Las personas que me quieren, las que me conocen, son las que más me han ayudado, aunque muchas veces no he sabido ver el mensaje que me enviaban o me he dado cuenta tarde. A veces, no era la ayuda que necesitaba la que ellos me ofrecían; era la que me podían dar, porque no tenían otros recursos, y eso a veces me ha detenido y en otras ocasiones ha hecho que decidiera hacer otra cosa. A veces no he escuchado a mi ayudante interno por que escuchaba más a los externos y cuando le he hecho caso ha sido mágico.
Hay otro laberinto, el interno, al que también he temido. He temido perder la cabeza. El caso es que ambos laberintos, el interno y el externo, se entrelazan e influyen. Uno seguramente explica el porqué del otro. Puede que la causa de este mal sea el temor a desaparecer, no lo sé. Ahora mismo me siento capaz de lidiar con estos dos recorridos, el interno y el externo, aunque eso no quiere decir que no me siga perdiendo porque, como he explicado anteriormente, esa es mi manera de avanzar. De todas maneras, mis grandes obstáculos no han sido precisamente los externos sino los internos, esas etiquetas mentales que después no sabemos sacarnos de encima y nos impiden avanzar. Soy así, soy asá, soy esto, soy aquello, en vez de decir que lo hago así, lo hago asá, pienso así, pienso asá. También la visión que tenemos de las cosas, de lo que nos rodea, nos influye. Si yo pienso que algo es hostil para mí, se transforma en un obstáculo. También me he encontrado con recorridos internos que también son falsos; ahí me he quedado detenida sin saber qué hacer, dando vueltas sobre mí misma. Son momentos en los que me repito o me reprendo constantemente por lo mismo. Para salir de ahí he tenido que hacer verdaderos esfuerzos, hasta que aprendía a mirar hacia otra dirección y ver entonces por dónde salir.
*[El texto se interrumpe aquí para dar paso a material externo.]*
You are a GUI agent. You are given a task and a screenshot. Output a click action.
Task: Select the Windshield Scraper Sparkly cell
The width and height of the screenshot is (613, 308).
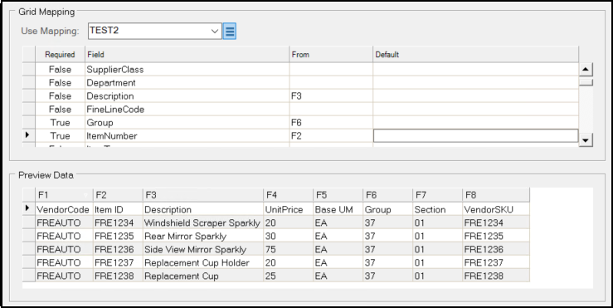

El buen camino, para mí, es aquel que me permite llegar y conseguir lo que quiero, es aquel que me hace feliz y me da alegría, donde siento que el camino y yo somos lo mismo. Mientras escribía este artículo descubrí cosas de mí, especialmente vínculos y herencias olvidadas. Mientras buscaba una imagen para ilustrarlo, recordé que mi madre, que ahora tiene noventa y cinco años, había comenzado a hacer una pintura al óleo que representaba precisamente un laberinto; comenzó pintando las líneas y lo dejo así. Ella me había dicho alguna vez que, para ella, esta forma simbolizaba la vida y que su intención era hacernos un cuadro a cada hijo, uno que nos representase. Comenzó a pintarlo y después, por cuestiones varias, lo dejo… Hace un tiempo mi hermana y yo lo descubrimos, se lo recordamos, e incluso yo le dibujé las líneas finas que a ella le costaba hacer y le propuse acabarlo de pintar con acuarela, cosa que no le convencía, porque su idea era hacerlo al óleo, y lo volvió a olvidar. Ahora, con todo lo del artículo, al recuperar su laberinto le he vuelto a proponer acabarlo, porque a nosotros, sus hijos, nos gustaría tenerlo. Bueno, pues esta vez la idea de la acuarela le ha convencido, así que los hará, los haremos. Digo “los haremos” porque ella de repente se entusiasma y después pierde el impulso y se quedan sin hacer. Pintaremos con ella. Es bonito ver como unas cosas te conducen a otras, tanto si se trata de una cosa elegida como si no. La verdad es que me agrada sobremanera ese punto de unión con mi madre, lo que revela. En cuanto al laberinto, veo que siempre ha estado ahí esa forma sinuosa que parece no acabar. Estaba ahí antes de que yo naciera. Cada uno de nosotros tiene su propio camino, recorre su propio laberinto vital.
Escribiendo este artículo, he recordado también algo que dice mi maestra de pintura, Tere Vila Matas. Ella explica que la pintura china te permite hacer un trazo por el que puedes volver hasta hacer aparecer otro, más estrecho, más grueso. Puedes hacerlo subir y bajar, interrumpirlo para retomarlo más adelante, porque la línea en realidad nunca queda cortada, continúa en el aire y aparece en otro lugar del papel. Los trazos son como pájaros que se elevan y caen, el pincel se desliza y para, vuelve a elevarse y cae sobre el papel sin esfuerzo. En esta pintura la fuerza es interna y no se ejerce sobre el papel. Recuerdo que hace tiempo hicimos un ejercicio que consistía en usar los trazos básicos para crear formas, haciendo partir un trazo de otro. Nos permitía experimentar con las texturas y el propósito también era demostrar que los trazos son líneas naturales y de la naturaleza. Me gustó muchísimo hacerlo, fue como salir a pasear con ellos. Los trazos se cogían entre ellos de la mano y se soltaban, giraban sobre sí mismos, se apartaban, desaparecían y volvían. A partir de uno de ellos surgían los otros, nuevos trazos se creaban a partir del anterior, de tal manera que mi pincel iba y venía, se levantaba, se apoyaba, salía disparado y juntaba un trazo con otro, volvía hacia atrás para desviarse y comenzar otra vez. La flexibilidad de los pelos del pincel permite cambiar de dirección y dirigirse a otra, sin levantarlo. Cuando lo hacemos se corta su recorrido y apoyándolo en otro punto vuelve a aparecer porque, como expliqué antes, aunque no veamos el trazo pintado en el papel, está ahí, en el aire…Mirándolas durante estos días, estas pinturas me han recordado un laberinto cuyos caminos se juntan y se separan. Algunos se han cruzado tanto que se hace difícil distinguir hacia dónde se dirigen, unos irán hacia arriba o hacia abajo, a la izquierda o la derecha, atravesarán a los otros, el camino de repente se interrumpe, como si se parara y vuelve a surgir más adelante integrándose en otro, o vuelve a desaparecer. Ahí están todos los movimientos, todas las vías, las veamos o no, y forman un todo… Mirando estas dos ejercicios de caligrafía me he dado cuenta de que estaba pintando un recorrido laberíntico.